The possibility that our civilisation can be wiped out by a sudden meteor strike is a reality we have only slowly and recently come to embrace. And it is at Meteor Crater, just outside of Flagstaff (Arizona), that we can see some of the best visual evidence of one such an event.

Philip Coppens

In the late 1990s, “Deep Impact” and “Armageddon” were smash hit movies. The art of cinema visualised that what the mind had difficulty to imagine – and which, if we are to believe Immanuel Velikovksy, our ancestors as a whole at one point tried to wipe from their memory, as our roughly 17 by 14 centimetres brain was incapable of holding it. Velikovsky argued that such stellar impacts had occurred only a few thousands of years ago, had caused the demise of civilisation and traumatised entire populations.
The official stance of science is that there is no such thing. We’ve been told that sauch things do exist, but not in recent millennia. A massive meteor impact 65 million years ago largely wiped out the dinosaur age – even though some survived. We cannot see the impact crater, as it impacted in the Gulf of Mexico. But it is in the nearby state of Arizona that another famous crater exists: Meteor Crater.

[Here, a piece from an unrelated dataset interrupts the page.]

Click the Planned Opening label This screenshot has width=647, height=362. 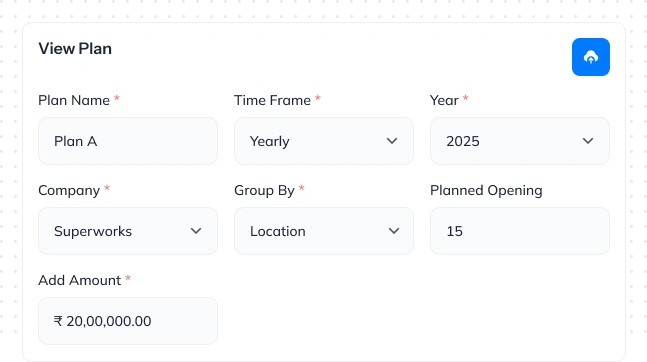click(486, 191)
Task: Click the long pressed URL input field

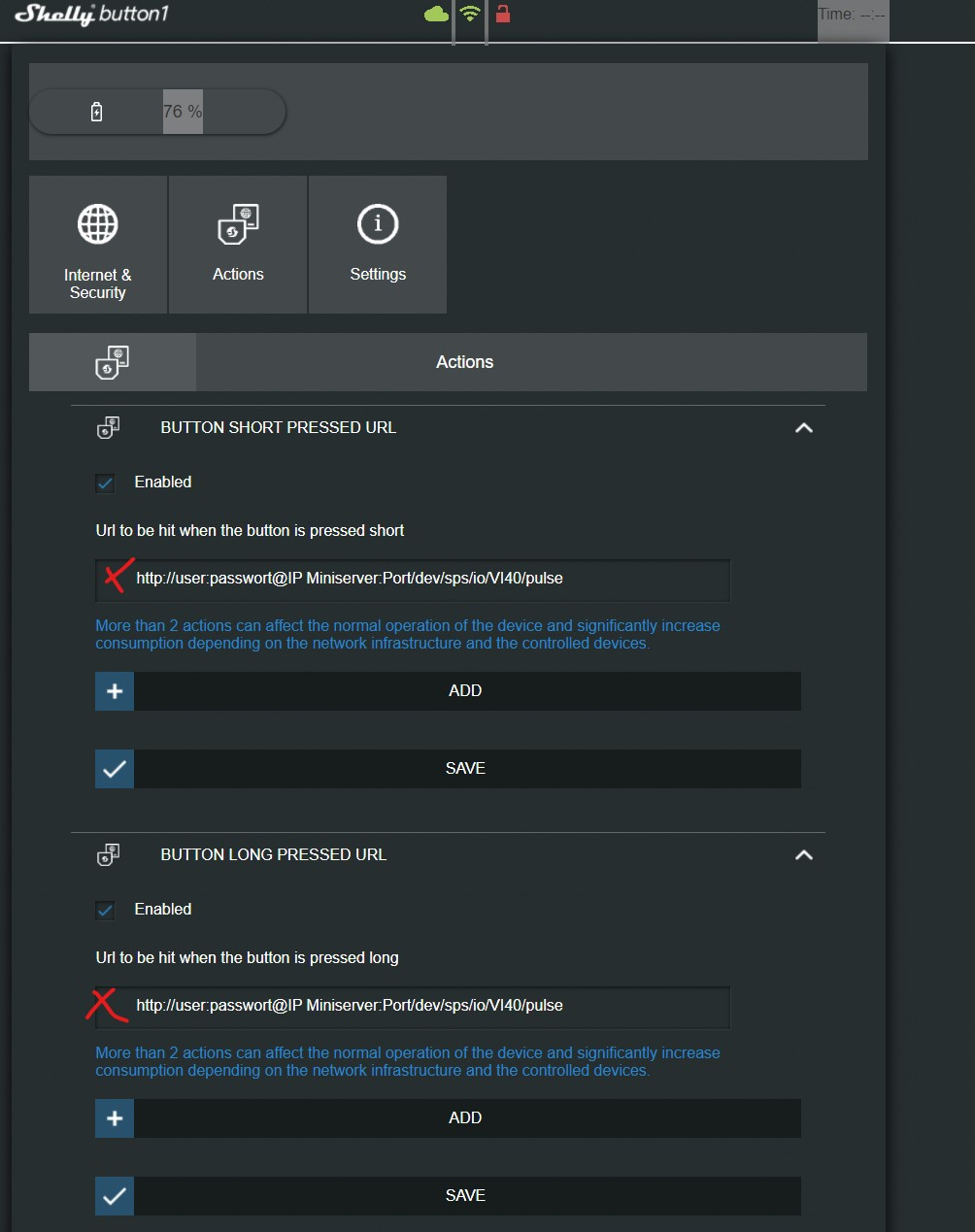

On a geological level, the impact that created Meteor Crater would have been similar to a mosquito hitting a human being, and leaving a tiny bite. Equally, the Earth’s crust felt the impact, but the Earth as a whole, would not have made much of this. The proof, as they say, is in the scar: Meteor Crater. The impact produced a massive explosion equivalent to at least 2.5 megatons of TNT – equivalent to a large thermonuclear explosion and about 150 times the yield of the atomic bombs used at Hiroshima and Nagasaki. The explosion dug out 175 million tons of rock. For humans – of which there were preciously few if any in this region 50,000 years ago, when the impact occurred – it would have been devastating. For the resident animals, it no doubt was. All life within a radius of three to four kilometres would have been killed immediately. Severe flash burns would have been experienced up to 10 kilometres, with a shock wave levelling everything within a radius of ca. 20 kilometres. Limestone blocks as massive as thirty tons were tossed outside the crater’s rim, and debris from the impact has been found over an area of 100 square miles. The shock of the impact would have produced a localized earthquake of magnitude 5.5 or higher.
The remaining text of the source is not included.